No Benefit For Expats In China's Income Tax Changes

By ExpatBriefing.com Editorial 02 August, 2011

Immediately following news that the personal income tax threshold was to be raised in China, it was also confirmed that expatriates working in the country will not obtain any benefit from it.

With effect from September 1 this year, the government has decided to increase the monthly personal income tax monthly threshold to RMB3,500 (USD544), from the current level of RMB2,000. That rise in the threshold is applicable to both residents and non-residents alike.

Foreigners employed in China presently also benefit from an additional deduction for expenses of RMB2,800. However, that deduction will be reduced to RMB1,300 from September 1, or by the same amount as the increase to the threshold.
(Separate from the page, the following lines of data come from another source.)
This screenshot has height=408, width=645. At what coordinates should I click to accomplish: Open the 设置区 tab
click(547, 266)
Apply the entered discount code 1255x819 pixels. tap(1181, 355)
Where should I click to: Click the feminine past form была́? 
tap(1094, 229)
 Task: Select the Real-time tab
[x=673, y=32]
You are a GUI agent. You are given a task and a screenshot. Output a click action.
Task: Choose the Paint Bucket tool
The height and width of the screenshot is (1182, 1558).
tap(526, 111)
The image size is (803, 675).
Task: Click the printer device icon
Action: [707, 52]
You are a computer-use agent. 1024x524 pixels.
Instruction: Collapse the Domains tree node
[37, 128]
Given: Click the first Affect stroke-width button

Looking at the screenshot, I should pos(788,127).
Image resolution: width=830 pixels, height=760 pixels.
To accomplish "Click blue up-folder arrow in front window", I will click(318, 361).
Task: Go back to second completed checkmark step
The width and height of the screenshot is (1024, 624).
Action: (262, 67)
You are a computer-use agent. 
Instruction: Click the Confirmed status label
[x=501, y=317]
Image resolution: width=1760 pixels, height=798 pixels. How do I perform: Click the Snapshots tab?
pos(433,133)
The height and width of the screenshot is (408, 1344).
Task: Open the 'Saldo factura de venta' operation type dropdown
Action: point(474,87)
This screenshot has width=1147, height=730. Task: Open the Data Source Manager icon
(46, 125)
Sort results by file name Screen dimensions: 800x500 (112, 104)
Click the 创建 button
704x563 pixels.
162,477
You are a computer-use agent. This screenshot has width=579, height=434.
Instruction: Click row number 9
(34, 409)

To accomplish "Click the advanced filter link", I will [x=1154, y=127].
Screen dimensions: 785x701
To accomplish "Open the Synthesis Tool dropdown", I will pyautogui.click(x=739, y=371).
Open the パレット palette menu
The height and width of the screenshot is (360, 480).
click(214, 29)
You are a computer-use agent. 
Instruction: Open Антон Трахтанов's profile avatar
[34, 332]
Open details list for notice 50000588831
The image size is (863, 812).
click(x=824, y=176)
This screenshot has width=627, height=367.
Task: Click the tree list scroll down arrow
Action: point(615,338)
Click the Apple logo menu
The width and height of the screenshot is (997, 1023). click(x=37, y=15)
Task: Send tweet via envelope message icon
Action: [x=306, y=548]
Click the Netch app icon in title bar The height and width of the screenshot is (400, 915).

In that case, the total threshold for expatriates will remain at RMB4,800.

In addition, the new law reduces the previous nine tax brackets to seven, eliminating the brackets with tax rates of 15% and 40% (the top rate of tax remaining at 45%). It has been calculated that most expatriates will, given their higher incomes, be liable to pay more tax after those changes. Nevertheless, given that the increased tax payable will be marginal, it is not thought that expatriates will be particularly concerned.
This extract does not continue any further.